[Start of section]

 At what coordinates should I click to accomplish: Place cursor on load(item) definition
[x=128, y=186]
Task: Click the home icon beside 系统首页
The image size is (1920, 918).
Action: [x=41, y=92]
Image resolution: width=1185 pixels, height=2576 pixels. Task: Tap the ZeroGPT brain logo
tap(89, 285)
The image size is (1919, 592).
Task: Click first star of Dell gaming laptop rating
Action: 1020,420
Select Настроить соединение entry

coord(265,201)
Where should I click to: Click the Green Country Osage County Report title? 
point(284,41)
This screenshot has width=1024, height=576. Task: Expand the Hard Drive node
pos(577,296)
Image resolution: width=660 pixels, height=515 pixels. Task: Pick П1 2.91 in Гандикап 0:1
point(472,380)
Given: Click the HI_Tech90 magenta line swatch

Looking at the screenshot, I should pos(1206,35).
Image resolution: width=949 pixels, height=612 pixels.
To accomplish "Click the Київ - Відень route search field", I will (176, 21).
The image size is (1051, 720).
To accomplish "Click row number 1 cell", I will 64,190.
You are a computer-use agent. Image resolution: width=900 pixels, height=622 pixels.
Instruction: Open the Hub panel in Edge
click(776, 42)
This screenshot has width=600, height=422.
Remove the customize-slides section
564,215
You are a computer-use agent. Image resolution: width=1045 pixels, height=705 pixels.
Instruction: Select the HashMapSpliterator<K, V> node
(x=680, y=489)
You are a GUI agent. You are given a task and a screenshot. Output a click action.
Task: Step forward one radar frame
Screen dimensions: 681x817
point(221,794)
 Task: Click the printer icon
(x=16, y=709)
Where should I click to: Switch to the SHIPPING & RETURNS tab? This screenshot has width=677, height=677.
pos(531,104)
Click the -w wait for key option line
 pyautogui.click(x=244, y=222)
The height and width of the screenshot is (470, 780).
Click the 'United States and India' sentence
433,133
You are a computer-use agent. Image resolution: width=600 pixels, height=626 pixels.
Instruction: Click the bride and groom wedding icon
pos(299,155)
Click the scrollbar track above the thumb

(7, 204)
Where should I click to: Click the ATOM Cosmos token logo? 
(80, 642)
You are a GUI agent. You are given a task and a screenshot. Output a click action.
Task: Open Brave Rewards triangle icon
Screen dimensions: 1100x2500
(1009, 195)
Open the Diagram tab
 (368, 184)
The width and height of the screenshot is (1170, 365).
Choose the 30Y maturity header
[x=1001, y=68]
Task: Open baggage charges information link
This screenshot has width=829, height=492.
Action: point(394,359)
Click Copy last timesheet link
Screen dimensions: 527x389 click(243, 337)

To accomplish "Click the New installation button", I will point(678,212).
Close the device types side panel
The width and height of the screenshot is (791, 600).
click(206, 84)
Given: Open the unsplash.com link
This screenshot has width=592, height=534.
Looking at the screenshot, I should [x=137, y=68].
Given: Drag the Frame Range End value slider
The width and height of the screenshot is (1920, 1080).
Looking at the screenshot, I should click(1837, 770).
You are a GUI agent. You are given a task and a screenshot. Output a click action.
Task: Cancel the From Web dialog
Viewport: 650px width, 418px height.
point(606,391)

[End of section]

:: EXERCISE ::
From the entries above, extract each line containing "will".

:: EXERCISE ANSWER ::
To accomplish "Click the Київ - Відень route search field", I will (176, 21).
To accomplish "Click row number 1 cell", I will 64,190.
To accomplish "Click the New installation button", I will point(678,212).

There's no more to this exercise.